In a high-profile, five-hour operation, an interdisciplinary surgical team performed a minimally invasive laparoscopic excision of a five-centimeter pelvic schwannoma in a young woman. Using advanced intraoperative electrophysiological neuromonitoring, surgeons identified and protected functional nerve bundles, resolving the patient’s pain and restoring full mobility.

Key Facts

  • Diagnostic challenge: Pelvic schwannomas represent only 1–3% of all nerve-sheath tumors and often present with sciatica-like symptoms. Because the pain radiates to the sacrum and leg, these tumors are frequently misdiagnosed as degenerative spinal disk disease.
  • Intraoperative neurophysiology: The team used a 32-channel mobile electrode neuromonitoring system to map nerve function in real time, distinguishing functional nerve fibers from tumor tissue during dissection.
  • Function preservation: Monitoring allowed the surgeons to protect motor nerves supplying the right leg and the autonomic nerve bundles that control the rectum, bladder, vagina, and uterine fertility.
  • Fragmented “open door” excision: After using neurostimulation to gently elevate and separate nerve roots from the tumor surface, the mass was removed in controlled fragments to minimize bleeding in a vascular pelvic space.
  • Regional center of excellence: Semmelweis University’s Neuropelveology Program is the only specialized center in Central and Eastern Europe performing continuous intraoperative neuromonitoring for these cases, alongside a small number of teams in France and Switzerland.
  • Rapid recovery: The muscle-sparing laparoscopic approach enabled the patient to be discharged fully ambulatory and pain-free the day after surgery.

Source: Semmelweis University

Interdepartmental teamwork restored a young woman’s walking ability and quality of life after laparoscopic removal of a rare pelvic schwannoma.

Semmelweis University’s Neuropelveology Program, within the Department of Obstetrics and Gynecology, collaborated closely with the Department of Neurosurgery and Neurointervention to perform the operation with continuous intraoperative electrophysiological monitoring. The joint team includes Dr. Loránd Erőss, Director of the Department of Neurosurgery and Neurointervention, electrophysiologist Dr. Boglárka Hajnal, and neurology resident Dr. Borbála Damó-Csorba, working alongside the Department of Obstetrics and Gynecology team led by Associate Professor Dr. Attila Bokor.

The operation took place on May 6, 2026, and attracted international attention. The patient presented with unrelenting pain radiating into her right leg caused by a five-centimeter tumor located behind the uterus at the site where a sacral nerve exits the pelvis. Because the pain pattern closely resembles common spinal conditions such as disc degeneration and sciatica, pelvic schwannomas are frequently overlooked during initial evaluations focused on the spine.

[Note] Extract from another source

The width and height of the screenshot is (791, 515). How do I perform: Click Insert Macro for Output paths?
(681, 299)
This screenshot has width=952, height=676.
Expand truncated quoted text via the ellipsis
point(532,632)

What is a neurinoma or schwannoma?

A neurinoma (also called a schwannoma) is a slow-growing benign tumor of the Schwann cells that form the myelin sheath around peripheral nerves. These tumors are rare, with an incidence of about 0.3–0.5 cases per 100,000 people, and can appear anywhere peripheral nerves exist. The most common type is the vestibular schwannoma, which affects the eighth cranial nerve and accounts for a notable share of intracranial tumors.

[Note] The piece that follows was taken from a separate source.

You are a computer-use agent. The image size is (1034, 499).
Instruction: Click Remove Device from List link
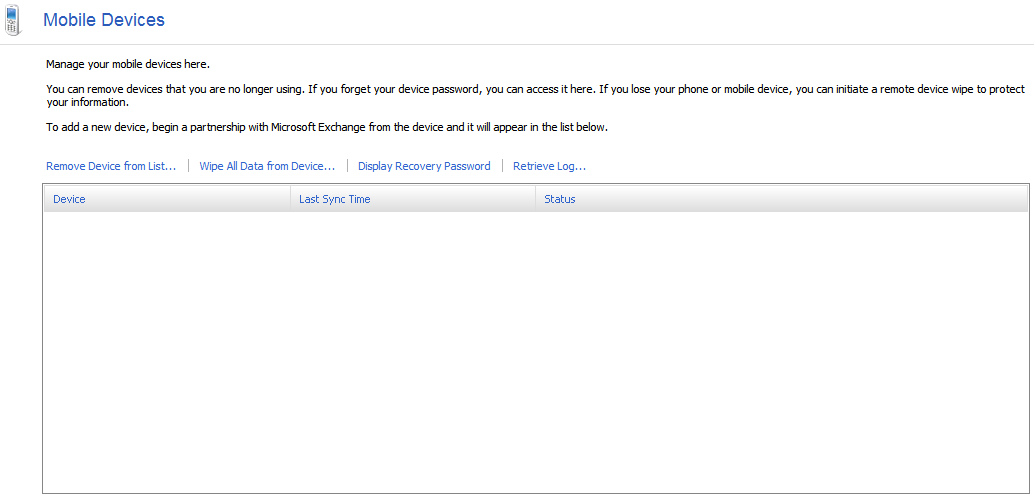tap(111, 166)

Because the tumor lay in a confined and highly vascular pelvic region and had begun to affect more than one nerve root, the surgical team planned the operation with extreme caution. Preserving urinary, bowel, and sexual function, as well as future fertility, was prioritized in addition to relieving pain and removing the mass.

During the roughly five-hour procedure, neurosurgeons used a 32-channel electrode connected to a mobile neuromonitor to assess the tissue before and during resection. Micro-electric pulses delivered through the monitoring system identified functional nerve bundles by generating immediate feedback if stimulation produced a response. This mapping enabled the surgeons to selectively peel functional nerves off the tumor surface and to resect the tumor in several pieces while avoiding injury to vital structures.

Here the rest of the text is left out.